Suppose we have a time series $(x_t\mid t\in \mathbb{Z})$ for which the partial sum process $X_T$ defined on the unit interval by $$ X_T(\xi)=\omega_T^{-1}\sum_{t=1}^{[T\xi]} (x_t-\mathbb{E}(x_t)),\quad \xi\in[0,1],$$ where $\omega_T^2=\mathrm{Var}(\sum_{t=1}^Tx_t)$, converges weakly to a standard Brownian motion $B$ as $T\rightarrow\infty$.
Here is my question: Why does the above setup imply that $\omega^2_T\sim T\omega^2$ for some $\omega^2\in(0,\infty)$?
I have read this statement in a paper, and the argument provided there is "otherwise the limit process cannot have the Brownian property $\mathrm{E}((B(s)-B(r))^2)=s-r$ for $0\leq r < s \leq 1$." However, I could not figure out a way to "formalize" this argument. Can anybody help me out there? I appreciate any help! Many thanks!!!
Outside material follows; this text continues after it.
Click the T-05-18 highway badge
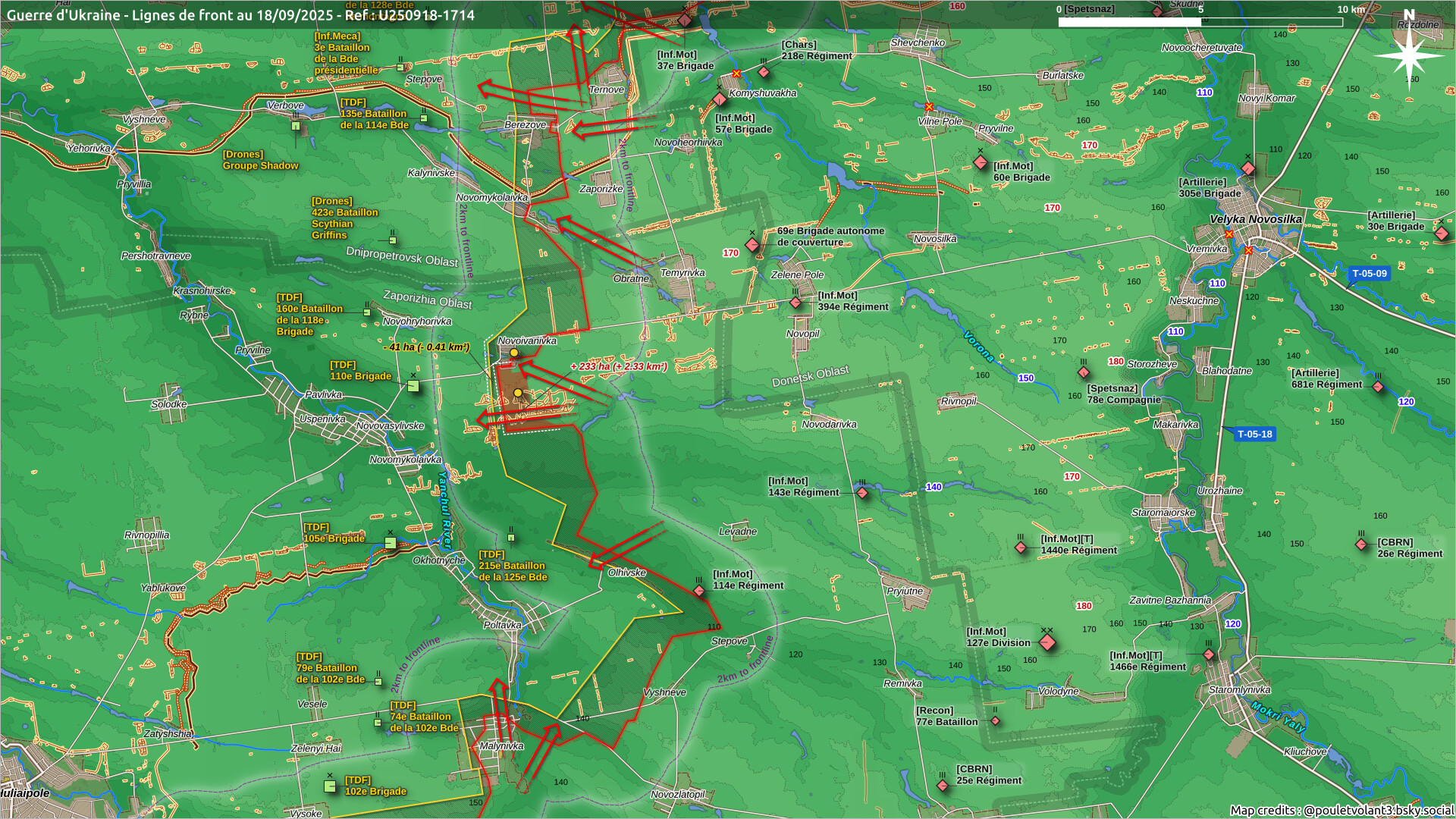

For every $\xi\leqslant1$, $\omega_{T\xi}X_{T\xi}(1)=\omega_TX_T(\xi)$. By hypothesis, $X_{T\xi}(1)\to B_1$ and $X_T(\xi)\to B_\xi$ in distribution. Since $B_\xi$ is distributed like $\sqrt{\xi}B_1$, this yields $\omega_{T\xi}\sim\omega_T\sqrt{\xi}$ when $T\to\infty$.
Let $\bar\omega_T=\omega_T/\sqrt{T}$. Thus, $\bar\omega_{T\xi}\sim\bar\omega_T$ when $T\to\infty$, for every $\xi\leqslant1$, and the assertion in the paper is that in this setting, $\bar\omega_T$ has a limit when $T\to\infty$. The case $\bar\omega_T=\log(1+T)$ seems to be a counterexample.